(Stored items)
_ _ _

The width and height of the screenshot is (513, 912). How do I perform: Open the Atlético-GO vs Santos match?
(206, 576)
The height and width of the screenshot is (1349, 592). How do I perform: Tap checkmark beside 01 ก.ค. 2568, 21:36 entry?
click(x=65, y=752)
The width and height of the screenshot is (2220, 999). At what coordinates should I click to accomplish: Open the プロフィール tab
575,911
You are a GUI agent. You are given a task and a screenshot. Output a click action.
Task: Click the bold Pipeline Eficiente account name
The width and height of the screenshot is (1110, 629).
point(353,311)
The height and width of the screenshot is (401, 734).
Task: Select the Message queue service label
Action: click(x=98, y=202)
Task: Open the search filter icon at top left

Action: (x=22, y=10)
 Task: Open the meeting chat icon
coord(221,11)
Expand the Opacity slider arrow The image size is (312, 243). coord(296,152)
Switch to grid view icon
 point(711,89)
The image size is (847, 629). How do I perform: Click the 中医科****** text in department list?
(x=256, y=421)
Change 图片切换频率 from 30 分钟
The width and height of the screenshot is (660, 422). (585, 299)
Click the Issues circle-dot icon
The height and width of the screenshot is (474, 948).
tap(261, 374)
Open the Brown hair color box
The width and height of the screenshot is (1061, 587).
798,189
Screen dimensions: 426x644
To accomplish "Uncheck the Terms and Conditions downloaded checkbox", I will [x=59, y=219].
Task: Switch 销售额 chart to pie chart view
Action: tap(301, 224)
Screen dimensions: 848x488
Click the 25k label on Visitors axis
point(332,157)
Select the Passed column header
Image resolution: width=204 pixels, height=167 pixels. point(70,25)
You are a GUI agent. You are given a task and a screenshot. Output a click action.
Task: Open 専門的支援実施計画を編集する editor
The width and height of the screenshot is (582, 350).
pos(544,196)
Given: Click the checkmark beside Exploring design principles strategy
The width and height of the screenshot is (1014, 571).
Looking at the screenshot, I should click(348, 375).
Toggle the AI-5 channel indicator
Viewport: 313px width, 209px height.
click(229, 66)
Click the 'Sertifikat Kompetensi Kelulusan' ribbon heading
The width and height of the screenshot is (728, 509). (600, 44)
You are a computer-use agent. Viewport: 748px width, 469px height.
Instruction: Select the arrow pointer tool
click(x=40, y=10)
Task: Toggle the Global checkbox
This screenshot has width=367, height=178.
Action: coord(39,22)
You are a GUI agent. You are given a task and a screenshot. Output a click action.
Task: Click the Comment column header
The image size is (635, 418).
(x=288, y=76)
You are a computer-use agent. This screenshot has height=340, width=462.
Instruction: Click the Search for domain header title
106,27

_ _ _

Your instructions =>
Please return all of the entries shown above, exactly as they stand.

Result =>
The width and height of the screenshot is (513, 912). How do I perform: Open the Atlético-GO vs Santos match?
(206, 576)
The height and width of the screenshot is (1349, 592). How do I perform: Tap checkmark beside 01 ก.ค. 2568, 21:36 entry?
click(x=65, y=752)
The width and height of the screenshot is (2220, 999). At what coordinates should I click to accomplish: Open the プロフィール tab
575,911
You are a GUI agent. You are given a task and a screenshot. Output a click action.
Task: Click the bold Pipeline Eficiente account name
The width and height of the screenshot is (1110, 629).
point(353,311)
The height and width of the screenshot is (401, 734).
Task: Select the Message queue service label
Action: click(x=98, y=202)
Task: Open the search filter icon at top left

Action: (x=22, y=10)
 Task: Open the meeting chat icon
coord(221,11)
Expand the Opacity slider arrow The image size is (312, 243). coord(296,152)
Switch to grid view icon
 point(711,89)
The image size is (847, 629). How do I perform: Click the 中医科****** text in department list?
(x=256, y=421)
Change 图片切换频率 from 30 分钟
The width and height of the screenshot is (660, 422). (585, 299)
Click the Issues circle-dot icon
The height and width of the screenshot is (474, 948).
tap(261, 374)
Open the Brown hair color box
The width and height of the screenshot is (1061, 587).
798,189
Screen dimensions: 426x644
To accomplish "Uncheck the Terms and Conditions downloaded checkbox", I will [x=59, y=219].
Task: Switch 销售额 chart to pie chart view
Action: tap(301, 224)
Screen dimensions: 848x488
Click the 25k label on Visitors axis
point(332,157)
Select the Passed column header
Image resolution: width=204 pixels, height=167 pixels. point(70,25)
You are a GUI agent. You are given a task and a screenshot. Output a click action.
Task: Open 専門的支援実施計画を編集する editor
The width and height of the screenshot is (582, 350).
pos(544,196)
Given: Click the checkmark beside Exploring design principles strategy
The width and height of the screenshot is (1014, 571).
Looking at the screenshot, I should click(348, 375).
Toggle the AI-5 channel indicator
Viewport: 313px width, 209px height.
click(229, 66)
Click the 'Sertifikat Kompetensi Kelulusan' ribbon heading
The width and height of the screenshot is (728, 509). (600, 44)
You are a computer-use agent. Viewport: 748px width, 469px height.
Instruction: Select the arrow pointer tool
click(x=40, y=10)
Task: Toggle the Global checkbox
This screenshot has width=367, height=178.
Action: coord(39,22)
You are a GUI agent. You are given a task and a screenshot. Output a click action.
Task: Click the Comment column header
The image size is (635, 418).
(x=288, y=76)
You are a computer-use agent. This screenshot has height=340, width=462.
Instruction: Click the Search for domain header title
106,27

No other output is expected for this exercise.